→ **Article**:
+--

# Used Sage Duo Temp Pro or Smeg ECF01



## Bunn (Feb 15, 2016)

Hi all,

New to coffee machinery, always used aeropress and pour over.

Looking for a machine for my office and want to stay low cost for now.

I don't see really any talk of the Smeg (maybe for good reason?) but new it's £280 and is quite nice to look at in my opinion. Quality is more important, so I also have an option of going for second hand Sage Duo Temp Pro at £150.

I want something easy to use and clean...

Can I ask your thoughts on the above?

Open to further suggestions too, but I don't want to spend over £280-300 right now!

Thanks,

Lewis


----------



## Tonino (Mar 26, 2018)

Hi,

the best entry level machine in the real espresso world is Sage duo Temp Pro, you can even get a new one for around 250£ while on offers and it's a way better than anything within the price range, those smeg and similar are just a delonghi from £100 in expensive case , nothing more. Gaggia classic pro the latest version also very good, but only at offer price similar to sage dtp otherwise not worth it £400. Sage dtp what makes it best in class is the speed that heats up, the temperature stability, ease of use and cleaning, professional steam wand and the all accessories that comes together plus a relatively small footprint. Negative side: small drip tray and not so great for continuing use for making more than few drinks at a time, you may need something better, more powerful. Important is to have a good grinder too, or if you plan to use pre ground coffee you may just save your money and buy smaller plastic delonghi, saeco, gaggia etc with pressurised basket. Just my taught.

Good luck


----------



## Bunn (Feb 15, 2016)

Tonino said:


> Hi,
> 
> the best entry level machine in the real espresso world is Sage duo Temp Pro, you can even get a new one for around 250£ while on offers and it's a way better than anything within the price range, those smeg and similar are just a delonghi from £100 in expensive case , nothing more. Gaggia classic pro the latest version also very good, but only at offer price similar to sage dtp otherwise not worth it £400. Sage dtp what makes it best in class is the speed that heats up, the temperature stability, ease of use and cleaning, professional steam wand and the all accessories that comes together plus a relatively small footprint. Negative side: small drip tray and not so great for continuing use for making more than few drinks at a time, you may need something better, more powerful. Important is to have a good grinder too, or if you plan to use pre ground coffee you may just save your money and buy smaller plastic delonghi, saeco, gaggia etc with pressurised basket. Just my taught.
> 
> Good luck


 Thanks for your response!

I ended up getting carried away and found a 7 month old Rancilio Silvia and taking that for £350 despite my best efforts to keep the cost down.

I have a Sage Smart Grinder Pro but will look to upgrade this next!


----------



## Tonino (Mar 26, 2018)

Good choice, All the best ☕?


----------

+--

→ **Data lines**:
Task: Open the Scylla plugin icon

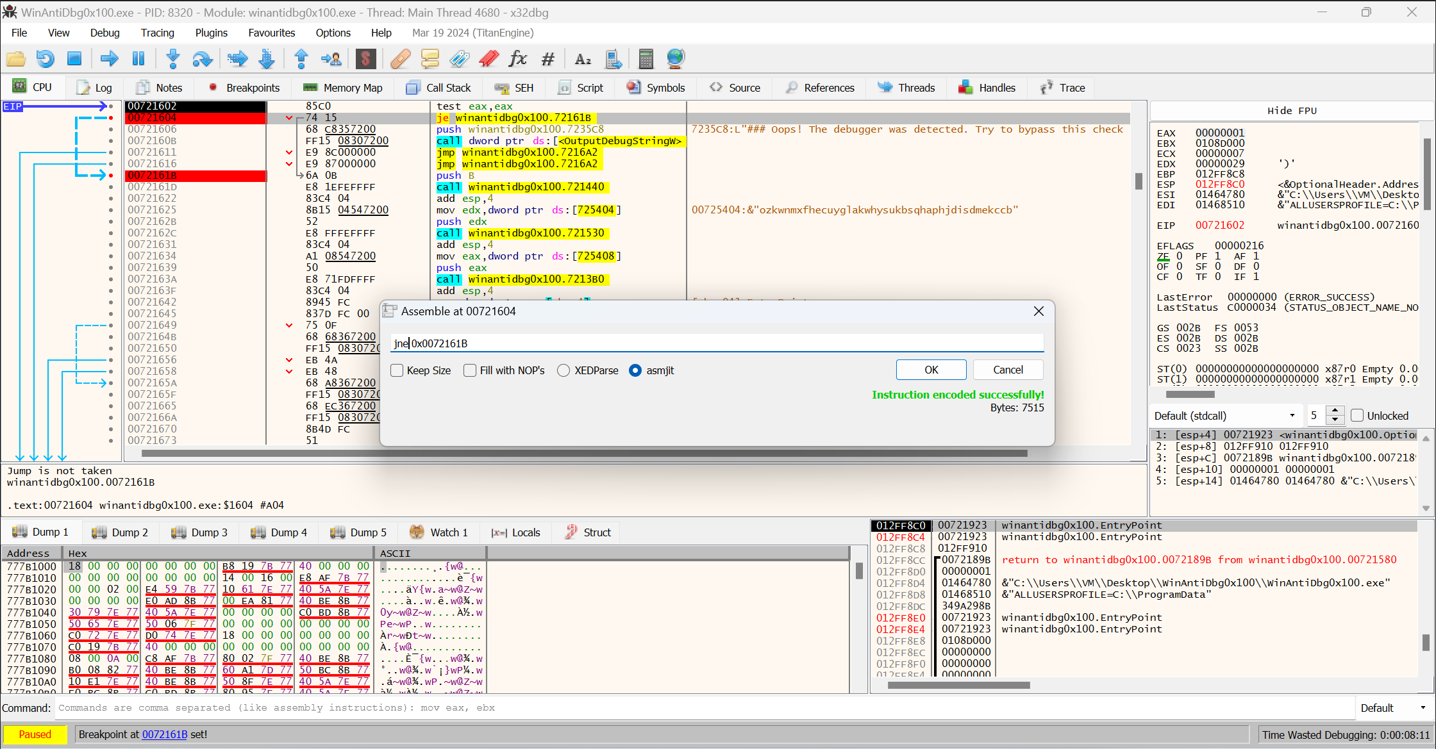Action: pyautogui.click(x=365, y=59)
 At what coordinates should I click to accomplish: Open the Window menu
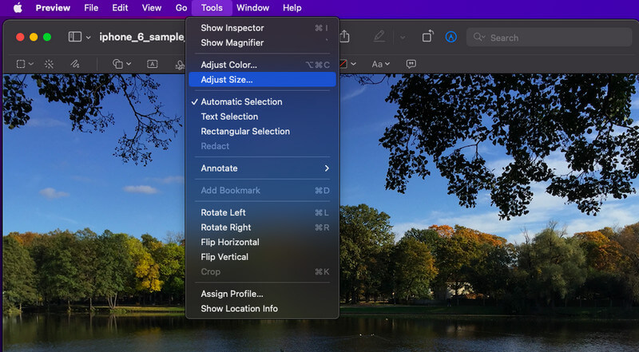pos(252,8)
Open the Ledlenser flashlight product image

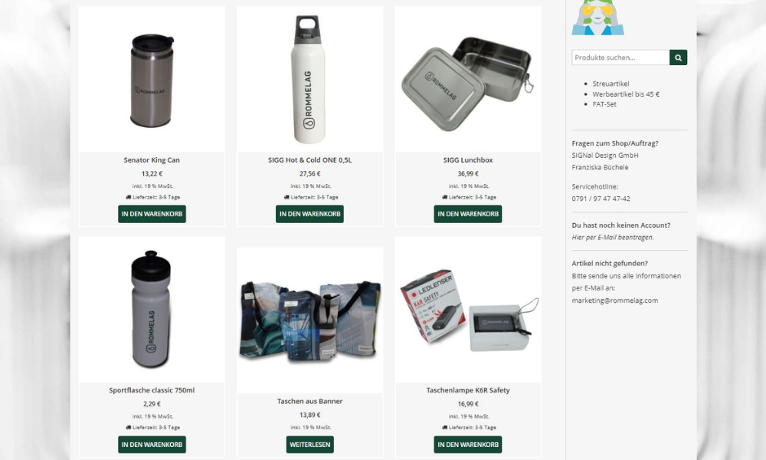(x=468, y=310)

+--

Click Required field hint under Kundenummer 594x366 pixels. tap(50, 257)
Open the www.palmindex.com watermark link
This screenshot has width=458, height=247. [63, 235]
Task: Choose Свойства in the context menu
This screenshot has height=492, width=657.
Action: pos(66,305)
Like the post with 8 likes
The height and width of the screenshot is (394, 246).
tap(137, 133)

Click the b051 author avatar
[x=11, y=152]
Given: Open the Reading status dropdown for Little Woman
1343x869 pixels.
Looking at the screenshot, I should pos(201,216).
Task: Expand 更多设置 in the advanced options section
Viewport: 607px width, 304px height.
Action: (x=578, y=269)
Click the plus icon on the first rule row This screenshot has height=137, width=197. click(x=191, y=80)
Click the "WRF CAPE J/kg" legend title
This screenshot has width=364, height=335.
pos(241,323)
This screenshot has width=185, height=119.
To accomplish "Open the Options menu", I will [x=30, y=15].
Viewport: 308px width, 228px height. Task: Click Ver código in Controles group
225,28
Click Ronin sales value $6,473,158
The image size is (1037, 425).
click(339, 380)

+--

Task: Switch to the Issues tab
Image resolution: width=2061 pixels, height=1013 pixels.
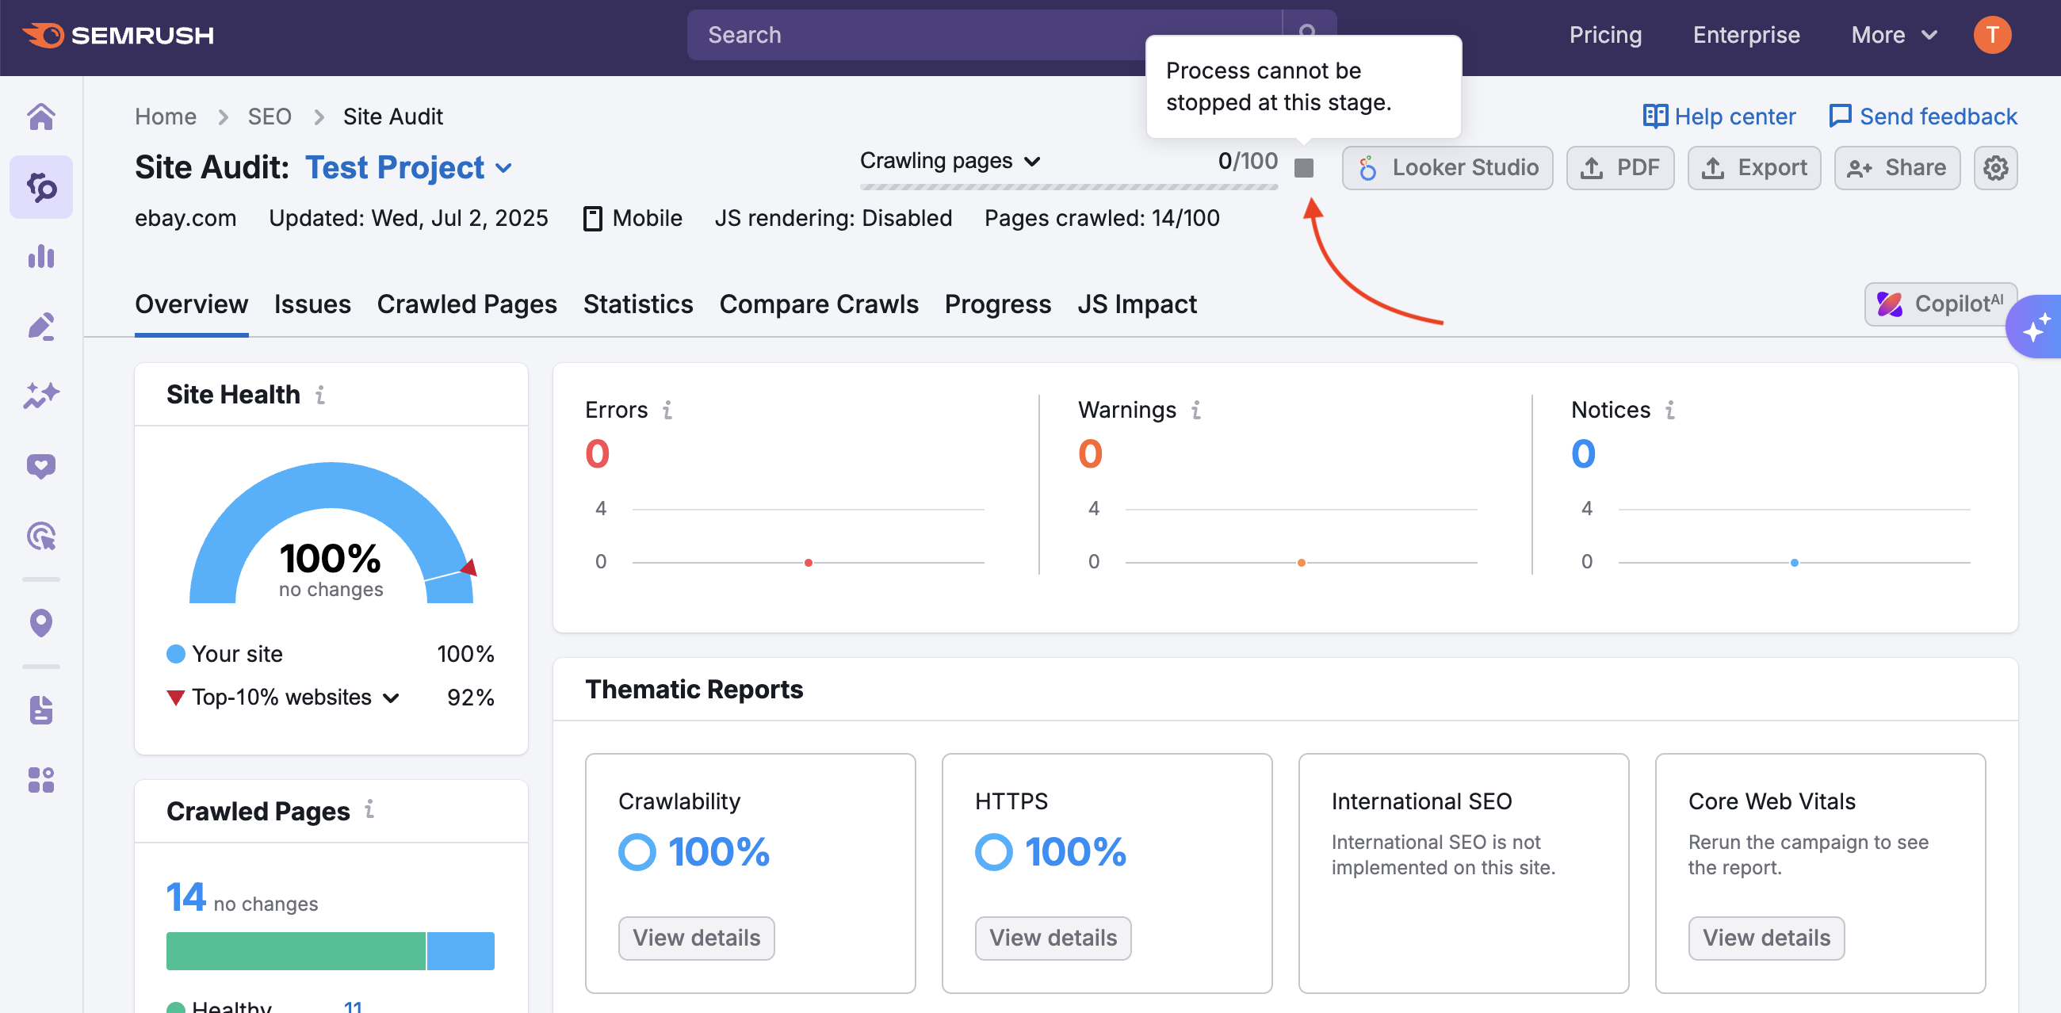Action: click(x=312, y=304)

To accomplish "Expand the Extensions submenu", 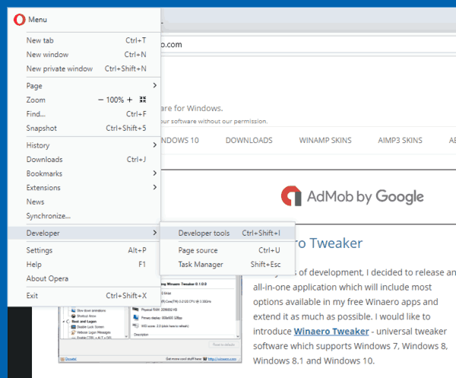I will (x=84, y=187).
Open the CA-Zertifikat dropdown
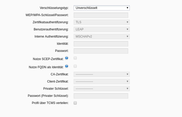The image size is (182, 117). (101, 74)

+--

→ **What is being asked**: Copy the stretch of the espresso machine thread from "I don't see" through "over £280-300 right now!", word for word.

→ **Result below**:
I don't see really any talk of the Smeg (maybe for good reason?) but new it's £280 and is quite nice to look at in my opinion. Quality is more important, so I also have an option of going for second hand Sage Duo Temp Pro at £150.

I want something easy to use and clean...

Can I ask your thoughts on the above?

Open to further suggestions too, but I don't want to spend over £280-300 right now!